Se ha celebrado durante estos días en México la 17ª Conferencia Internacional del SIDA, con la participación de más de 20.000 expertos en el tema. La enfermedad ha alcanzado cifras alarmantes –más de 33 millones de contagiados-, han muerto más de 2 millones de personas en 2007 y en ese mismo año lo han contraído de nuevo 2,5 millones de personas. Nunca ha habido una peste tan desorbitada, que amenaza al mundo entero. En España, cada día contraen esta enfermedad 20 nuevos jóvenes. Son fuentes de contagio las trasfusiones de sangre, las jeringuillas infectadas, pero sobre todo las relaciones sexuales entre contagiados. Hay abundante información sobre el tema en: http://www.aciprensa.com/sida/
¿Qué hacer ante esta epidemia? –En primer lugar, atender a los enfermos. La Iglesia Católica atiende a la cuarta parte del total de los afectados en el mundo entero. No puede decirse que la Iglesia Católica se desentiende del tema. Como en tantas otras enfermedades, incluso contagiosas, el amor de Cristo ha llevado a atender con riesgo de la propia vida a las personas afectadas. San Luis Gonzaga, San Camilo, San Damián de Molokai, y tantísimos otros cristianos han muerto por atender a los enfermos contrayendo ellos mismos la enfermedad (peste, lepra, etc.) de aquellos a quienes cuidaban. También a los enfermos de SIDA los ama la Iglesia y los cuida con amor, tanto a los que lo han contraído sin culpa ninguna, como a los que han sido unos golfos en su vida anterior. En los enfermos, la Iglesia descubre el rostro sufriente de su Señor.

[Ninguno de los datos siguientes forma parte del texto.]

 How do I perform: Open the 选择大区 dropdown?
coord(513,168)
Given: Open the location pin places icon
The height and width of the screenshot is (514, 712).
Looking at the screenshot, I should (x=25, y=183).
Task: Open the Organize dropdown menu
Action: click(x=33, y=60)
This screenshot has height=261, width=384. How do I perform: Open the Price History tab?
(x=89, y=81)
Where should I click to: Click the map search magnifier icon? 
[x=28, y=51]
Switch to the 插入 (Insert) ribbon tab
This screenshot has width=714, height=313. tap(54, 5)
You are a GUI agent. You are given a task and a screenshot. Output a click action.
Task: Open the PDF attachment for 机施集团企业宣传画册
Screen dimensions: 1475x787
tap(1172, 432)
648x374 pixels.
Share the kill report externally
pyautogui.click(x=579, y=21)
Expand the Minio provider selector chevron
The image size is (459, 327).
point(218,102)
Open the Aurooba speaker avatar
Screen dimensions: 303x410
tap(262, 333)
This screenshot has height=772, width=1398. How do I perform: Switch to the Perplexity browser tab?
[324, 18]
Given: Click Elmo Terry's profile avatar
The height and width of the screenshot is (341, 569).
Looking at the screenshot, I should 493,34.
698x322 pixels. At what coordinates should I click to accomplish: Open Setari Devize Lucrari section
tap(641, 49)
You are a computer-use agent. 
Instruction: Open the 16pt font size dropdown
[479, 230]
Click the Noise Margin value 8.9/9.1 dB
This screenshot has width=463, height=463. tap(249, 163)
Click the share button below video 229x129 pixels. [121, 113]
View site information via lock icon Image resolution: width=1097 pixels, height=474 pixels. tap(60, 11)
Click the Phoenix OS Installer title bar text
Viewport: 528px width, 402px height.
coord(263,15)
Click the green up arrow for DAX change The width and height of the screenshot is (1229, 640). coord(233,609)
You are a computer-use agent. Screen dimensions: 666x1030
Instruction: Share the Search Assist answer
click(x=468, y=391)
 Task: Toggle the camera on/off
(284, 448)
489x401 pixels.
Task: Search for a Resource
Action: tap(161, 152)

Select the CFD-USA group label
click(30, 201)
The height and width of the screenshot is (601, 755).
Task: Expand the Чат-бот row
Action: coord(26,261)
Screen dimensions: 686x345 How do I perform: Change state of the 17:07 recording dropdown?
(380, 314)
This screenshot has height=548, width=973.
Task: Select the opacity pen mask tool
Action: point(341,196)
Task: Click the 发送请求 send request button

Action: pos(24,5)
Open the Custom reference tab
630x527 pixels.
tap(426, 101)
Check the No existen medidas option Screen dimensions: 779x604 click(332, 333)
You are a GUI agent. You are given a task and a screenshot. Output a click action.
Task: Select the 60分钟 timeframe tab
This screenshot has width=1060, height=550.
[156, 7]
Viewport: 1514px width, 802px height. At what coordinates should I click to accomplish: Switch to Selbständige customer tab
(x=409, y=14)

Pero la batalla está en la prevención del contagio. La postura más frecuente es la de propiciar el “sexo seguro” mediante el uso del preservativo. La Iglesia católica, sin embargo, propone otros caminos más positivos. Y eso le lleva a situarse contracorriente, buscando el bien integral de las personas. El preservativo es un tapón, no siempre eficaz. La propuesta debe llevar a educar en el amor verdadero.
La sexualidad no es un juguete. La sexualidad es la expresión carnal del amor humano, que Dios ha puesto en el corazón humano. Y este amor está reservado para la relación de los esposos, varón y mujer, dentro del matrimonio. Fuera de este contexto, la sexualidad se convierte en una bomba de mano, que le puede explotar en la cara de quien la usa indiscriminadamente. Por eso, en éste campo del SIDA, como en todos los que incluyen el recto uso de la sexualidad, la Iglesia presenta la propuesta del amor verdadero, que lleva consigo una buena educación en la virtud de la castidad.
No se puede proponer a los adolescentes y jóvenes el uso sin freno de su propia sexualidad, en aras de una mayor libertad. Eso de entrada gusta a los oídos, pero por este camino, el hombre se hace esclavo de sus propios egoísmos y no aprenderá nunca a amar de verdad. En muchos programas actuales de “educación sexual” se propone y se incita al uso de la propia sexualidad sin otro límite que la seguridad sanitaria, el “sexo seguro” sin más. De esta manera, nuestros jóvenes se inician cada vez más precozmente en la actividad sexual, se multiplican tales relaciones, al tiempo que su corazón va vaciándose de ideales y proyectos que llenen toda su vida. Curiosamente, las cifras de contagio del SIDA se disparan con estas propuestas. Por este camino vamos a la ruina moral.
La Iglesia, sin embargo, propone la abstinencia de tales relaciones y la fidelidad a la propia pareja dentro del matrimonio. Experiencias concretas como la de Uganda, donde a través de los hospitales católicos se ha puesto en práctica esta propuesta, han reducido las cifras del SIDA del 80% al 10%. Ningún otro programa ha conseguido una reducción tan drástica. La solución del SIDA no vendrá por las medidas profilácticas que puedan emplearse, aunque sean perfectas. La solución de SIDA vendrá por atenerse al plan de Dios, que ha dotado al hombre (varón/mujer) del don de la sexualidad para expresar el amor verdadero. Aprender a amar es la verdadera educación. De ahí brotará el recto uso de la sexualidad que construye a la persona. Esta es la solución, y urge enseñarla a los jóvenes concretos que conocemos, antes de que sea demasiado tarde.